───── Text section

It was then that we ambled upon the dusty street corner. Like an oasis of light, a string of overhanging light bulbs beckoned to a bustling cart surrounded by other like-minded, booze-addled wanderers. The sound and smell of searing chunks of meat drew us in like a Death Star tractor beam.


Plastic chairs and tables surrounded a portable table filled with colorful salsas, while fresh tortillas were coming off a flaming grill, filled with sizzling meat, and handed over to hungry revelers as fast as they came off the glowing coals.


Paradise found. My first-ever street taco stand! Each of us devoured a half-dozen tacos like ravenous wolves and washed them down with an icy Coke from an old-fashioned bottle. We would surely pay for our indiscretions in the morning, but for now, happy tummies accompanied us back to our hotel rooms.


I can’t remember if we ever made it to fishing.


But, I do remember the beginning of my street-food love affair in Baja.


If you ever want to eat “real Mexican food,” you’ll find it on the streets. It’s estimated that 70 percent of locals eat more than 50 percent of their meals at street carts. It’s fresh, fast, cheap and it’s muy sabrosa!

──────────

Task list:
a) Print the part of the Baja street-food passage that opens with the words containing "Plastic chairs and" and closes with "it’s muy sabrosa!".
b) Answer these questions using the Baja street-food passage:
(i) What did each person drink with the tacos?
(ii) What percentage of locals are estimated to eat more than half their meals at street carts?
(iii) What was coming off the flaming grill?
c) Finish out the next part of the Baja street-food passage, picking up after its final sentence.
The listing after this point is separate material and has no connection to the Baja street-food passage.

───── Data block

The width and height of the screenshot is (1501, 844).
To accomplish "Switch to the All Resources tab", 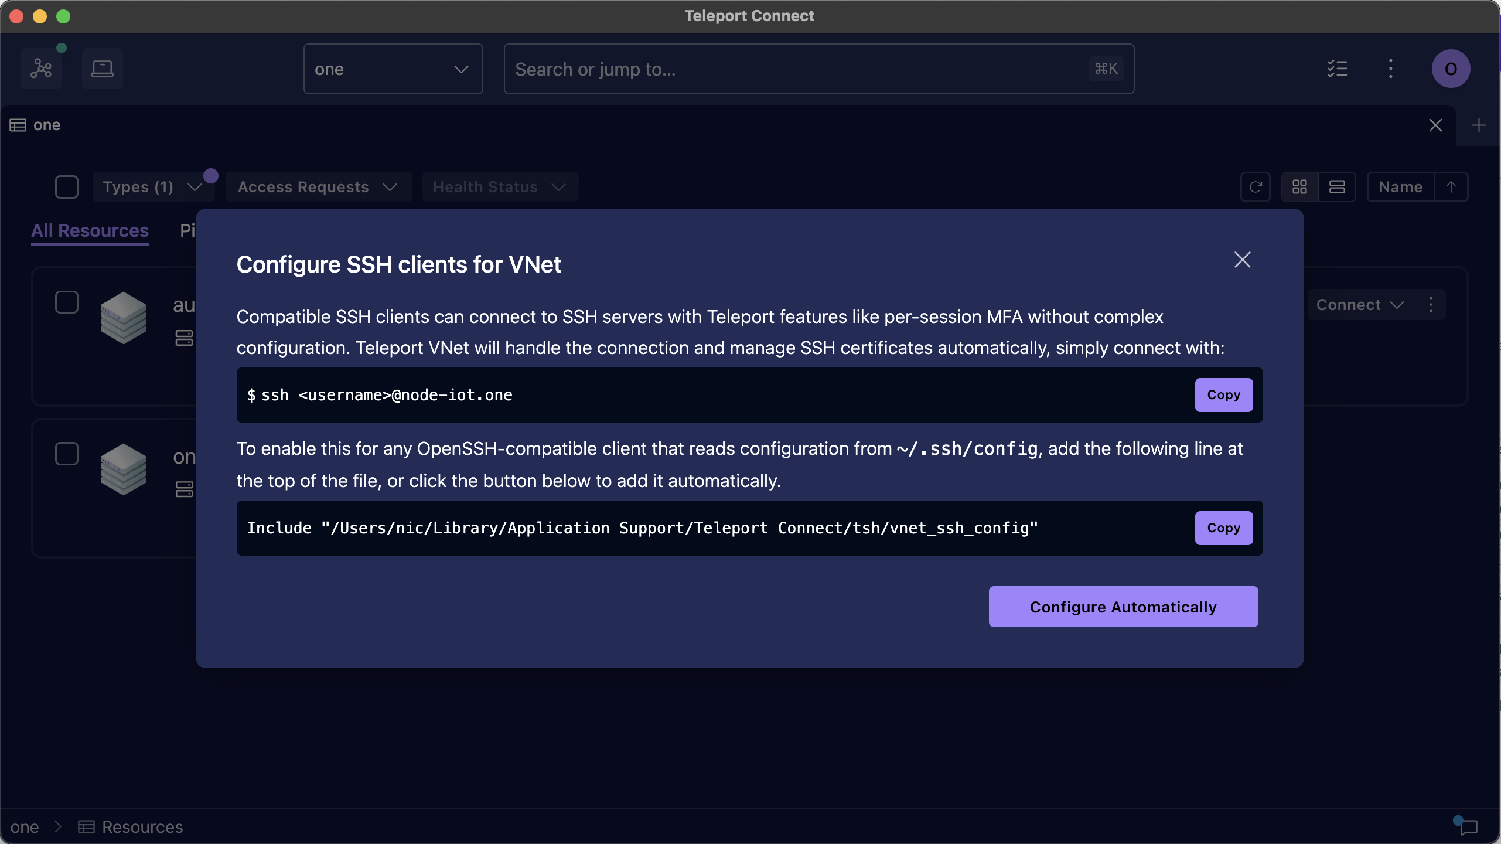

──────────

In response:
a)
Plastic chairs and tables surrounded a portable table filled with colorful salsas, while fresh tortillas were coming off a flaming grill, filled with sizzling meat, and handed over to hungry revelers as fast as they came off the glowing coals.


Paradise found. My first-ever street taco stand! Each of us devoured a half-dozen tacos like ravenous wolves and washed them down with an icy Coke from an old-fashioned bottle. We would surely pay for our indiscretions in the morning, but for now, happy tummies accompanied us back to our hotel rooms.


I can’t remember if we ever made it to fishing.


But, I do remember the beginning of my street-food love affair in Baja.


If you ever want to eat “real Mexican food,” you’ll find it on the streets. It’s estimated that 70 percent of locals eat more than 50 percent of their meals at street carts. It’s fresh, fast, cheap and it’s muy sabrosa!

b)
(i) An icy Coke from an old-fashioned bottle.
(ii) 70 percent.
(iii) Fresh tortillas.

c)
If you’re ever stumbling around at night like we were, you probably won’t find a restaurant. No Denny’s Grand Slam breakfast or short stack at the International House of Pancakes to bail you out in Baja. But you will find street carts everywhere and probably a line of hungry people winding around them.


Each of them can be very different because each of them is probably a family-run venture. Each has its own specialty salsas (reds… greens… spicy… sweet… fresh… cooked). Each has its specialty condiments (cabbage… marinated onions… picked vegetables… chiles… nuts… spreads… guacamole).


Each might have it’s own particular meats, cuts of meats or seafoods. Usually at night, it will be mostly meats.


These are not the same as American tacos.


Real Mexican tacos are usually served in soft corn or flour tortillas, so be prepared to tell them what kind of tortilla you want. Often, American tacos (thinking of Taco Bell/Del Taco) are in a strange, pre-cooked hard “folder” of corn.


Americans are used to having their tacos with meat, then buried under lettuce and tomatoes. Your Mexican tacos are filled with meat, then you get to have the fun of packing it yourself with all the different fillings. It’s really what makes each taco stand different from its neighbor right next door!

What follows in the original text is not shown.